### Work required
Would you reproduce, without any alteration, the lines from the opening line of the entries through the line that has "Screen dimensions: 1366x768" in it?

Material for this task START

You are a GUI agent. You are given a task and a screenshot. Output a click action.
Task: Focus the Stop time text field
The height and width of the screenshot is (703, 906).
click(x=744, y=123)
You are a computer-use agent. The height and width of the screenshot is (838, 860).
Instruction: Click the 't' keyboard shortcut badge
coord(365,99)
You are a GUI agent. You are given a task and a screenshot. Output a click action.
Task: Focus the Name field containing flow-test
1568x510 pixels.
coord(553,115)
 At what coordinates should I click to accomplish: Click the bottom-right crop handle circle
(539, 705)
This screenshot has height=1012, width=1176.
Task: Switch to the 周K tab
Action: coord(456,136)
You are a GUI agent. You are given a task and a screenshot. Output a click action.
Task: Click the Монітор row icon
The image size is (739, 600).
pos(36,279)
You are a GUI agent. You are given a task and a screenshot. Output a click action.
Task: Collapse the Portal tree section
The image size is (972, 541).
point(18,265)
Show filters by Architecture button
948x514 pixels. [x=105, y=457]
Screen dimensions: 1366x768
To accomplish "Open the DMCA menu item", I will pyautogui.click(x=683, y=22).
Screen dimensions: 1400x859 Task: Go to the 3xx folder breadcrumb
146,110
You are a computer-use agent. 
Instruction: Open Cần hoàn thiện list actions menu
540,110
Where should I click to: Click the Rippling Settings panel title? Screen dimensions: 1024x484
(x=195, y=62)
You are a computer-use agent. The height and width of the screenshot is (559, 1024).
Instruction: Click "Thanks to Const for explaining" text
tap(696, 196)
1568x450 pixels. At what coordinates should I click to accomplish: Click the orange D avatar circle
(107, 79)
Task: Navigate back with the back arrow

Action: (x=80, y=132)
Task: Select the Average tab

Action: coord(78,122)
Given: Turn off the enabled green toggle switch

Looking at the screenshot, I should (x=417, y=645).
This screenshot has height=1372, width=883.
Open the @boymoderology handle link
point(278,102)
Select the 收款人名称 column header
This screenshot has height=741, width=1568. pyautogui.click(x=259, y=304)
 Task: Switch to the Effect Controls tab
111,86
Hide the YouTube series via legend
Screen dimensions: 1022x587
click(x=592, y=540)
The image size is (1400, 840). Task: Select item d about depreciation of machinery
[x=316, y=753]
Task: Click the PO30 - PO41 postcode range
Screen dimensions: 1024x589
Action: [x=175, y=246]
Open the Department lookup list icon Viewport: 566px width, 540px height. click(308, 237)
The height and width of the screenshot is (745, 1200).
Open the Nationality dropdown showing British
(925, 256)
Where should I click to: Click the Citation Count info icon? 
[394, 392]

Material for this task END

### Answer for the task
You are a GUI agent. You are given a task and a screenshot. Output a click action.
Task: Focus the Stop time text field
The height and width of the screenshot is (703, 906).
click(x=744, y=123)
You are a computer-use agent. The height and width of the screenshot is (838, 860).
Instruction: Click the 't' keyboard shortcut badge
coord(365,99)
You are a GUI agent. You are given a task and a screenshot. Output a click action.
Task: Focus the Name field containing flow-test
1568x510 pixels.
coord(553,115)
 At what coordinates should I click to accomplish: Click the bottom-right crop handle circle
(539, 705)
This screenshot has height=1012, width=1176.
Task: Switch to the 周K tab
Action: coord(456,136)
You are a GUI agent. You are given a task and a screenshot. Output a click action.
Task: Click the Монітор row icon
The image size is (739, 600).
pos(36,279)
You are a GUI agent. You are given a task and a screenshot. Output a click action.
Task: Collapse the Portal tree section
The image size is (972, 541).
point(18,265)
Show filters by Architecture button
948x514 pixels. [x=105, y=457]
Screen dimensions: 1366x768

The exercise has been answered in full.